Whilst on holiday with family in Brighton this Summer, baby Scarlett and I spent most days at least popping down to the beach, and with the beautiful weather, for me, it could have gone two ways. 1) We have a fabulous time on the beach, splashing about in the sea, giving Scarlett her very first dip (only the very tips of her toes of course, she was only 5/6 weeks old after all!) laughing together and enjoying family time, or 2) keeping away from the water to avoid my clothes getting wet, being too hot and irritable whilst everyone else larked about happily. For me it’s all or nothing, on the beach I don’t really enjoy myself if I’m not able to get involved and that means being in a swimming costume. And as we were down there nearly every day and my costume needed to be washed, it also meant being in a bikini…a bikini, five weeks after giving birth, having not started a fad diet, I know, I know, to some I’m barbaric! I have several lumps and bumps, I have shiny bright red tiger stripes…and I was having an absolute blast with my family and little girl!

Fun at the beach!

Fun at the beach!

It definitely helps NOT reading those sorts of magazines, the magazines with the red circles of shame alongside the diet pages. And I’m lucky to have a partner who found me attractive during all stages of pregnancy and afterwards, a man who found the natural state of pregnancy a positive thing and that does makes a huge difference. As much as I can sit here and write about how important it is to have self belief, as someone who has in the past allowed other people to dictate her confidence levels and thoughts of my looks, I know how difficult that can be in reality. But it is true and we can all start by ignoring the red ring of shame, embracing our red tiger stripes of child rearing and embracing ourselves for our individual quirks, marks and the map of life our bodies show.

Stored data
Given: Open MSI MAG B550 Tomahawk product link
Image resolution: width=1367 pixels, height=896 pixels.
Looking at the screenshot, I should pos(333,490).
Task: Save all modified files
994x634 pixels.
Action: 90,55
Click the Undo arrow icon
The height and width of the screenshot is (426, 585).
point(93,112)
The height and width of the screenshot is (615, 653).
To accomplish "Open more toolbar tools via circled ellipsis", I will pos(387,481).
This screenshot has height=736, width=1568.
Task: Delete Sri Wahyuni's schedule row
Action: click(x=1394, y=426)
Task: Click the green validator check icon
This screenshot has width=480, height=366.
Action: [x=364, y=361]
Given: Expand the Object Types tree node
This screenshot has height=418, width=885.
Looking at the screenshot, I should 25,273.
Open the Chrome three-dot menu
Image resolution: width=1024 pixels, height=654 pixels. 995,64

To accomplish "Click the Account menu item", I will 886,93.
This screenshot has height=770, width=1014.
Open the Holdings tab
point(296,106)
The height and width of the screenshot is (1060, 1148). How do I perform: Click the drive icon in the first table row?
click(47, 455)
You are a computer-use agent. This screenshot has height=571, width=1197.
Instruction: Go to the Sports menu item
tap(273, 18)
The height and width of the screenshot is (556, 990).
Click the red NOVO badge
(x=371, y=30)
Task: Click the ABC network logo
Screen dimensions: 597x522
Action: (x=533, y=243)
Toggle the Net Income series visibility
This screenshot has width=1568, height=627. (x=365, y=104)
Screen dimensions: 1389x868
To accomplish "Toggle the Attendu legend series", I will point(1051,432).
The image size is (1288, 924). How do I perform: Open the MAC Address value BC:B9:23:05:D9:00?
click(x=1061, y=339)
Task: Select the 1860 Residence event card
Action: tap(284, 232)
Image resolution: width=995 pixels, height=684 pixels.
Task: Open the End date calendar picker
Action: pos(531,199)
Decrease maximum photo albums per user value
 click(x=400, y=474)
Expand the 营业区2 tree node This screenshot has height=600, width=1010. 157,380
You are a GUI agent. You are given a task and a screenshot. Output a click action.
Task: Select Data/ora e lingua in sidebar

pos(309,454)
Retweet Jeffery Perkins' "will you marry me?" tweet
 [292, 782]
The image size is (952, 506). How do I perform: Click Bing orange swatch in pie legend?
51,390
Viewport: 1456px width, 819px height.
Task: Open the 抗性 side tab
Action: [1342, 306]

▶ DIRECTIONS:
A - In the Brighton beach post, where was the family holiday?
B - Using the Brighton beach post, explain why the writer ended up wearing a bikini on the beach.
C - Please reproduce the Brighton beach post from "It definitely helps" to "our bodies show.".
None of the stored data is needed here.

▶ WRITTEN RESPONSES:
A - It was in Brighton, during the summer.

B - She doesn't really enjoy the beach unless she can get involved, which means wearing a swimming costume. Since they went down nearly every day and her costume needed washing, she wore a bikini.

C -
It definitely helps NOT reading those sorts of magazines, the magazines with the red circles of shame alongside the diet pages. And I’m lucky to have a partner who found me attractive during all stages of pregnancy and afterwards, a man who found the natural state of pregnancy a positive thing and that does makes a huge difference. As much as I can sit here and write about how important it is to have self belief, as someone who has in the past allowed other people to dictate her confidence levels and thoughts of my looks, I know how difficult that can be in reality. But it is true and we can all start by ignoring the red ring of shame, embracing our red tiger stripes of child rearing and embracing ourselves for our individual quirks, marks and the map of life our bodies show.